Ubiquitin is an versatile signaling protein, well-conserved across eukaryotes. It participates in a wide variety of cellular processes, mainly as a result of its ability to form polyubiquitin chains, that are then attached to substrate proteins. Polyubiquitin chains achieve their signaling diversity because the C-terminus of ubiquitin can be covalently attached via an isopeptide bond to the ε-NH2 of any of the seven lysines (K6, K11, K27, K29, K33, K48, and K63) on
another Ub. As a result, each of these different polyubiquitin chains adopt different conformations in solution, and are recognized differently by downstream receptors.
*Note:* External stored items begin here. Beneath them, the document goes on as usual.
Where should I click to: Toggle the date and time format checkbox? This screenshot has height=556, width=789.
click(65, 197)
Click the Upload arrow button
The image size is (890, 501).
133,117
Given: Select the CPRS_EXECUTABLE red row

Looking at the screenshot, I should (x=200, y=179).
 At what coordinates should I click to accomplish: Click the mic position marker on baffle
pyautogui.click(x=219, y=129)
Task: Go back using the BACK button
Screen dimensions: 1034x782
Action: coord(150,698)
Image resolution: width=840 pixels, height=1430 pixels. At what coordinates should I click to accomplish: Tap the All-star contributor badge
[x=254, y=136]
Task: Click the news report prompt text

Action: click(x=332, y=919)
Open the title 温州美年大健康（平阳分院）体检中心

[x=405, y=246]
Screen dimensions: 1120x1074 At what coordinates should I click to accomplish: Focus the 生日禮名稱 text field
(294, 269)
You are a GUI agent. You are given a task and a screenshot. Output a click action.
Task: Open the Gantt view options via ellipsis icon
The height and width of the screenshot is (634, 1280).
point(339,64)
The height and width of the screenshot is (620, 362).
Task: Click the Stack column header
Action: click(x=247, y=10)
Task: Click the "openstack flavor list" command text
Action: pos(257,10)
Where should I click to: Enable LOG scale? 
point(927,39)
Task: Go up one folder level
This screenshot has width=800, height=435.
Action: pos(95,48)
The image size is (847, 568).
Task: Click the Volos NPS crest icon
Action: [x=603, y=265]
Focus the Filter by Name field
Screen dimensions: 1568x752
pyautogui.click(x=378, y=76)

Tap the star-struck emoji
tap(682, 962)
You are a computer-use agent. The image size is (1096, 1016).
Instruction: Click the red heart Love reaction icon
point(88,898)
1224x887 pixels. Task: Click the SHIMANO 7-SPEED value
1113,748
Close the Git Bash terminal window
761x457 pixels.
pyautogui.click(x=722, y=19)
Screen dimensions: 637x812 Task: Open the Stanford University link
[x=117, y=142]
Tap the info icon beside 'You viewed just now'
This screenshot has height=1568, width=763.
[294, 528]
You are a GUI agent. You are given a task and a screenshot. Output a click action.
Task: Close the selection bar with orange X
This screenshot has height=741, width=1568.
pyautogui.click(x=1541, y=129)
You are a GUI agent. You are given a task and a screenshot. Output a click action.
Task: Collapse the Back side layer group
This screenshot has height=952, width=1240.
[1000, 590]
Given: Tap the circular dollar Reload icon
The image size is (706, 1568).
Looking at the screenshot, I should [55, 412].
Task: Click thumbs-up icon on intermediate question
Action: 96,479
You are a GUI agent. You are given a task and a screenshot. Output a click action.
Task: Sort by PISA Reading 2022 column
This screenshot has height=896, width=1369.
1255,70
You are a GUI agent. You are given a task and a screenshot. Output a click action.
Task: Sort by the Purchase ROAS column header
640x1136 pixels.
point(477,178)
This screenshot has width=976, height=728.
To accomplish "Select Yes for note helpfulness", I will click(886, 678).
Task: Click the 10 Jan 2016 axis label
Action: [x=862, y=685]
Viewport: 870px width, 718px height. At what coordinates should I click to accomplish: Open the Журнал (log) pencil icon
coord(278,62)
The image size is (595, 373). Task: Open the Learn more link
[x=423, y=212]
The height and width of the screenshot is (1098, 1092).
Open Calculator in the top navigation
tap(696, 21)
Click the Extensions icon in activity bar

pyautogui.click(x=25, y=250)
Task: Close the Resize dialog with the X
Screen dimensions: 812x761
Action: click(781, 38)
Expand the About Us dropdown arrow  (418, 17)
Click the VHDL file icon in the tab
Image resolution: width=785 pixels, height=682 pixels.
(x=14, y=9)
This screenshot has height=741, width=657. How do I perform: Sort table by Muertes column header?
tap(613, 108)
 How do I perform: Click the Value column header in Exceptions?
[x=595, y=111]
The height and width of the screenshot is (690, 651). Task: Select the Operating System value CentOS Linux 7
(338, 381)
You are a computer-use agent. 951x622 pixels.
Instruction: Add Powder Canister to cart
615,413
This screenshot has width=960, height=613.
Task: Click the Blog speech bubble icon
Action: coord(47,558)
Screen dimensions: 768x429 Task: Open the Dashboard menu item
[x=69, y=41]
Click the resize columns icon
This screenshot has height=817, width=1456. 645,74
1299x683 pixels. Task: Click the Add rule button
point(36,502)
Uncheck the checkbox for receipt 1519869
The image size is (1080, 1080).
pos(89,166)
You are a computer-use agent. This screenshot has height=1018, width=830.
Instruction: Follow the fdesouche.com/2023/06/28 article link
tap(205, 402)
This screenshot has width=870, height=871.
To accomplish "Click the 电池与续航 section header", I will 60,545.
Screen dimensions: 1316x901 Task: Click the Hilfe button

The well-known (canonical) polyUb chains are linked via K48 and K63 linkages, and these chain linkages generally target proteins for proteasomal degradation, and DNA repair pathways, respectively. However, little is known about the functions of the other so-called non-canonical polyUb chains (K6, K11, K27, K29, and K33), largely because Ub-conjugating enzymes to make these chains were unknown. To circumvent these issues, we employed orthogonal protecting groups to make these chains. Our projects aim to determine how these chains interact with receptor proteins, and elucidate their biological functions.
We will also use state-of-the-art chemical biology techniques to construct ubiquitinated-protein mimics to determine the effect of ubiquitination on target protein structure and function.